The task: Copy the lines from the line with "Open more options three-dot menu" to the line with "click(x=1773, y=152)", substituting "screen capture" for "screenshot" and leaving everything else unchanged.

Data records:
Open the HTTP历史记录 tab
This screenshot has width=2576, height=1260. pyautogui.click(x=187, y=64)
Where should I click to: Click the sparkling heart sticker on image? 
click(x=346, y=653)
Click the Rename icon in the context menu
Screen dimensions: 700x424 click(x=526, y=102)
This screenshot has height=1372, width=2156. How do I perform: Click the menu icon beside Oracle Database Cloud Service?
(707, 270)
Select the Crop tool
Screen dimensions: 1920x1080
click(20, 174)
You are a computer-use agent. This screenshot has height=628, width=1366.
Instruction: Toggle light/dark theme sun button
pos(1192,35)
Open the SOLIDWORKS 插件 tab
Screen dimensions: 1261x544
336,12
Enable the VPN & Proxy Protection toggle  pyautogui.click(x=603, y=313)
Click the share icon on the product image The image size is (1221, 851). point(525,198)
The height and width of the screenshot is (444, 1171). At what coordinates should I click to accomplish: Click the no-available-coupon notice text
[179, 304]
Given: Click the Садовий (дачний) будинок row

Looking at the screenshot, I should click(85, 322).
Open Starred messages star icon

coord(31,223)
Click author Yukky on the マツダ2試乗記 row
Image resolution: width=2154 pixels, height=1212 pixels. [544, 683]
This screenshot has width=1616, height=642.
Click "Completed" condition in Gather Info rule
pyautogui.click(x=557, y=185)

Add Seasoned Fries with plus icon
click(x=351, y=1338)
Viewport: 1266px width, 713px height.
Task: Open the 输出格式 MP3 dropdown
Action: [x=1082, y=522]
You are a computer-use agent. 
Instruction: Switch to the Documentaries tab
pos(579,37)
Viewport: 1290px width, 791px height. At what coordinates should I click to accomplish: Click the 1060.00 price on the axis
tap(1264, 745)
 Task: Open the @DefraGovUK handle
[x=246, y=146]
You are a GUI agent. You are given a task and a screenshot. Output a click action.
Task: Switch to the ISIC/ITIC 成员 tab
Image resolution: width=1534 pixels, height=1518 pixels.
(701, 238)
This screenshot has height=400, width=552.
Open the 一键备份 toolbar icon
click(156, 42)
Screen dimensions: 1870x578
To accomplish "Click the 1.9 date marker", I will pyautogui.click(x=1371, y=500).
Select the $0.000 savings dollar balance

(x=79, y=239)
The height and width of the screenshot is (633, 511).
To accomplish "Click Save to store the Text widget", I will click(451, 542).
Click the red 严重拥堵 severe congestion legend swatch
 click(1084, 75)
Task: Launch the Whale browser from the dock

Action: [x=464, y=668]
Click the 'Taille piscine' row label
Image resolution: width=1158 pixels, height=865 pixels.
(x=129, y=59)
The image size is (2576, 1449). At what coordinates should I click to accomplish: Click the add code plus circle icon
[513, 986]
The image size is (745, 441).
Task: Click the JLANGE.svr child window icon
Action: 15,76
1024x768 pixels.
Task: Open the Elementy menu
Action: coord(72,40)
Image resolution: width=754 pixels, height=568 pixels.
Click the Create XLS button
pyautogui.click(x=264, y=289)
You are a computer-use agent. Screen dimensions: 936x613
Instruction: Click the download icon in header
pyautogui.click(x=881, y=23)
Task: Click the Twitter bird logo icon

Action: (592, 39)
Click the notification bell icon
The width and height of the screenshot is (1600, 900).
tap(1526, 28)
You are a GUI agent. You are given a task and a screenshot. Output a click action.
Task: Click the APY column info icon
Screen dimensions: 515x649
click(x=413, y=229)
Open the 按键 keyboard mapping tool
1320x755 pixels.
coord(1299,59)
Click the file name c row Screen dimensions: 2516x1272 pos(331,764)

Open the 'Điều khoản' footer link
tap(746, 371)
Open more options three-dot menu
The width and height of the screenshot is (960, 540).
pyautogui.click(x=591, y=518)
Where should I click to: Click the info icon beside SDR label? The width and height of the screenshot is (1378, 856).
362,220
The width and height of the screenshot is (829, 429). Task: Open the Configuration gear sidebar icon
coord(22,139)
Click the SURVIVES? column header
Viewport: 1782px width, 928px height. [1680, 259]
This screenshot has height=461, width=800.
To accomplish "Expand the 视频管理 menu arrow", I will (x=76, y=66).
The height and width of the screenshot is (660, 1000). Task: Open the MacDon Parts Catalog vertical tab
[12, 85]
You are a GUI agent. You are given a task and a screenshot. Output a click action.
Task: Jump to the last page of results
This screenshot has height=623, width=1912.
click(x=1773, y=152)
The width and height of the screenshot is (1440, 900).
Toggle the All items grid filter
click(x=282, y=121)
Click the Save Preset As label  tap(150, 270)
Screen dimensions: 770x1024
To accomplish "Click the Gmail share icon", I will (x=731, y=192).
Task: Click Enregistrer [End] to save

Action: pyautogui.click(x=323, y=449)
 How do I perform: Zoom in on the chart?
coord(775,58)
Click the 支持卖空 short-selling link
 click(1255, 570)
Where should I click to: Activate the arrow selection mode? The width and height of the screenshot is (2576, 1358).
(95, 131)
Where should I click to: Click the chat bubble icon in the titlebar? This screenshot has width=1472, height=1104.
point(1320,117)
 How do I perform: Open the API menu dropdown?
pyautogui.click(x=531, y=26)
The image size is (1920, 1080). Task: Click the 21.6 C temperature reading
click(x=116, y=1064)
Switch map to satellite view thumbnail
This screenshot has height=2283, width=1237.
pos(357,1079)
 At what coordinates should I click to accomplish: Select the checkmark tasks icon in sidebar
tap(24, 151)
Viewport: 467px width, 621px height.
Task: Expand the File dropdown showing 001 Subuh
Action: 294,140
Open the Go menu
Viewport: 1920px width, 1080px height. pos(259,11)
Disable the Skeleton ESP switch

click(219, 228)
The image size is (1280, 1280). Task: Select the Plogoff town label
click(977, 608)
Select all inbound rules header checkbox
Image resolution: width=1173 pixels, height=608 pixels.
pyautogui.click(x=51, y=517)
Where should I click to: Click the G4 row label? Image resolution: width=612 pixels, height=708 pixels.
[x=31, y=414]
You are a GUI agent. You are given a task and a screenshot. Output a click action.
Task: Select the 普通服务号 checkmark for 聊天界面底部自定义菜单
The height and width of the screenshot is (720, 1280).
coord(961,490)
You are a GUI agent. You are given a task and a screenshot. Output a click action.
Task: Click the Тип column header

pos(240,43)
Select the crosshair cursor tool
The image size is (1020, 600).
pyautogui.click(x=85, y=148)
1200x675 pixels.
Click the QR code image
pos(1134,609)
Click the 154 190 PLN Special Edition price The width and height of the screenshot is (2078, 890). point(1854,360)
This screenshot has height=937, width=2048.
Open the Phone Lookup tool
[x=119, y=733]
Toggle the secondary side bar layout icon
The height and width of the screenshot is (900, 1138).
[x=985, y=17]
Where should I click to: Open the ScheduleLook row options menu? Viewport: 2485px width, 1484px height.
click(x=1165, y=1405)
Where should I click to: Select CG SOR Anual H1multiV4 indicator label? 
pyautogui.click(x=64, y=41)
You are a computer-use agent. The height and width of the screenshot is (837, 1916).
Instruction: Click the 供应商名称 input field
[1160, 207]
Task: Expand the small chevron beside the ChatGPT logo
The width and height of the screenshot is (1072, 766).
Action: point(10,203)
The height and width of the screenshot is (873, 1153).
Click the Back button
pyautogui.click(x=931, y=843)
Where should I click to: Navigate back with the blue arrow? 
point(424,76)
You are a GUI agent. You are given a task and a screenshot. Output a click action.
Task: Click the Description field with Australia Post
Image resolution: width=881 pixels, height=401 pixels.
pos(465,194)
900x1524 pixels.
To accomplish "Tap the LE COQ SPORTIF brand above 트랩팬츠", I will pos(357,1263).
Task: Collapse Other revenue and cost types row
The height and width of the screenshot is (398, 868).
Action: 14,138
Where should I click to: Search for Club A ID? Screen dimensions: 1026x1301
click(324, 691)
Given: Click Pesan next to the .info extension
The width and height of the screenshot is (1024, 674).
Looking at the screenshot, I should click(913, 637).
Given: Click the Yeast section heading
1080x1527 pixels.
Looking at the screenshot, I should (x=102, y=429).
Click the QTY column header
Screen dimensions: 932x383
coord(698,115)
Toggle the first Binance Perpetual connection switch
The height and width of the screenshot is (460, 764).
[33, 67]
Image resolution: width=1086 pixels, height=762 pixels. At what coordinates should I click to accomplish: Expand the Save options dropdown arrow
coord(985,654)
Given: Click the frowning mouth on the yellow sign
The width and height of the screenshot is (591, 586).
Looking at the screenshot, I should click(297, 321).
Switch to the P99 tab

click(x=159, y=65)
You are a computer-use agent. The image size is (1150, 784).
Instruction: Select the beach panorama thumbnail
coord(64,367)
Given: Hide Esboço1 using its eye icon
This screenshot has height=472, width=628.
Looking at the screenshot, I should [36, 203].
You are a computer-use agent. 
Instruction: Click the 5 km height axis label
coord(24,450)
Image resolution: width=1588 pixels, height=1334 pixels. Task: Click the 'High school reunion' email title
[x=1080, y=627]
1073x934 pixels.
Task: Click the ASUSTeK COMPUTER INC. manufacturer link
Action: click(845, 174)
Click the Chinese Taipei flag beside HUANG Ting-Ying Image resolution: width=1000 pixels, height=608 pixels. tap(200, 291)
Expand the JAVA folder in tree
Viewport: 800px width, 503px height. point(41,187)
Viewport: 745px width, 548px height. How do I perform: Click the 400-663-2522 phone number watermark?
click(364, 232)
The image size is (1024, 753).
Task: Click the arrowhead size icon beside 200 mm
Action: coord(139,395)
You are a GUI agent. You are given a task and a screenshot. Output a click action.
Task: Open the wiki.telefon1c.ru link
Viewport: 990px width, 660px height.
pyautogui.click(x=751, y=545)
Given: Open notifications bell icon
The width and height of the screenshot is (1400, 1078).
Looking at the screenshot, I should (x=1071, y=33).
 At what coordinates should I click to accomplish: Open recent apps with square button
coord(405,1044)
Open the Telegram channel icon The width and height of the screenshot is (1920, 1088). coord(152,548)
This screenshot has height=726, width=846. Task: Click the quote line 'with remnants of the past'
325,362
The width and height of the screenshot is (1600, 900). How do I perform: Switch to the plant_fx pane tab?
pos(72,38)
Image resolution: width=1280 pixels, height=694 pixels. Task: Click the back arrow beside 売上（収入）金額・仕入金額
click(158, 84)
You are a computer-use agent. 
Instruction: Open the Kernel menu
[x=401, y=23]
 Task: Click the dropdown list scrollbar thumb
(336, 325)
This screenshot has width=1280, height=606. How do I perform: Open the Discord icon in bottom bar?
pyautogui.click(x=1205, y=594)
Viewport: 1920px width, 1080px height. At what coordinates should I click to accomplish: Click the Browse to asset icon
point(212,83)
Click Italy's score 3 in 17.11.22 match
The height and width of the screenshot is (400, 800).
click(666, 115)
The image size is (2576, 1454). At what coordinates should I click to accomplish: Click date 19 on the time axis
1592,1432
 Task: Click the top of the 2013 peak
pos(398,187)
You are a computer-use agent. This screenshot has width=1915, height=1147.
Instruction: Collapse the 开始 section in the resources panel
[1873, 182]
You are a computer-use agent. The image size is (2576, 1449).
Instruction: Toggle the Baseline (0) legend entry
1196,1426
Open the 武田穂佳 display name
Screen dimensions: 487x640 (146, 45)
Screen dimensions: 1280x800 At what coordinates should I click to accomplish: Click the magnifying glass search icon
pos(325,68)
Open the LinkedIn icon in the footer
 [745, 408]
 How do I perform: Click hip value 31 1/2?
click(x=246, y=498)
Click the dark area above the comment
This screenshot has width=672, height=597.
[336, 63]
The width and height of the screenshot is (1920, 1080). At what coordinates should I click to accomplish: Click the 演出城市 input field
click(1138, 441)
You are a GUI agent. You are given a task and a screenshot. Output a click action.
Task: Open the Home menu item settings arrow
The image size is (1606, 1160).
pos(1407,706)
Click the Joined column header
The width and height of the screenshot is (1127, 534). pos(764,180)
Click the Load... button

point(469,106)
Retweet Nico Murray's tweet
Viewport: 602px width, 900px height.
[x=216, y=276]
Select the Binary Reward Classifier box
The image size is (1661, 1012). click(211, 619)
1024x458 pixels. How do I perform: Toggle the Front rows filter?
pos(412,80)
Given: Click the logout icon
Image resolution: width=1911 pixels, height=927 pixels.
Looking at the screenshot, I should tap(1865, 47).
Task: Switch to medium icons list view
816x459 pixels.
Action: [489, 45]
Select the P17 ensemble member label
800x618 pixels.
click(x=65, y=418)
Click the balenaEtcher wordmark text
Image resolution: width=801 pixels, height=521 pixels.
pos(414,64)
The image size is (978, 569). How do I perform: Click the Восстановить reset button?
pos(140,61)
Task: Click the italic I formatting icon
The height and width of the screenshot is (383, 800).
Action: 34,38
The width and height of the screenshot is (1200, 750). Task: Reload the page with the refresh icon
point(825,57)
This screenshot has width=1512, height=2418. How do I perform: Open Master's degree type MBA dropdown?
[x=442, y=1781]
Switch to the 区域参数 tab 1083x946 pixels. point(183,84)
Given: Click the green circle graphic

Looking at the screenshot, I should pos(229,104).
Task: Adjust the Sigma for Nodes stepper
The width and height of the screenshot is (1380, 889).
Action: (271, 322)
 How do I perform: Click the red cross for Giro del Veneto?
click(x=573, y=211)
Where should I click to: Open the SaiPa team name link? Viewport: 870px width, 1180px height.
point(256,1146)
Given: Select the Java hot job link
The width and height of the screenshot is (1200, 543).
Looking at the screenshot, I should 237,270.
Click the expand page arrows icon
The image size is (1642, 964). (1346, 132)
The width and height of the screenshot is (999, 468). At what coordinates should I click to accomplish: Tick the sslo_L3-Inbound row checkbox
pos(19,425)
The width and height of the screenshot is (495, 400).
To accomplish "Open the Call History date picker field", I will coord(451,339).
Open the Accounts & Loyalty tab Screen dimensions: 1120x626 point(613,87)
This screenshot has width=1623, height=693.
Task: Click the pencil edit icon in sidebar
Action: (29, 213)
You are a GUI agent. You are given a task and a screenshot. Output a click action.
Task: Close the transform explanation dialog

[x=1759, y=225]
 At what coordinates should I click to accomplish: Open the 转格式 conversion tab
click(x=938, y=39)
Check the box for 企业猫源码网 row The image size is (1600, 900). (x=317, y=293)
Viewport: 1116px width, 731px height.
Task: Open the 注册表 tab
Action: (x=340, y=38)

Complete output:
Open more options three-dot menu
The width and height of the screen capture is (960, 540).
pyautogui.click(x=591, y=518)
Where should I click to: Click the info icon beside SDR label? The width and height of the screen capture is (1378, 856).
362,220
The width and height of the screen capture is (829, 429). Task: Open the Configuration gear sidebar icon
coord(22,139)
Click the SURVIVES? column header
Viewport: 1782px width, 928px height. [1680, 259]
This screen capture has height=461, width=800.
To accomplish "Expand the 视频管理 menu arrow", I will (x=76, y=66).
The height and width of the screen capture is (660, 1000). Task: Open the MacDon Parts Catalog vertical tab
[12, 85]
You are a GUI agent. You are given a task and a screen capture. Output a click action.
Task: Jump to the last page of results
This screen capture has height=623, width=1912.
click(x=1773, y=152)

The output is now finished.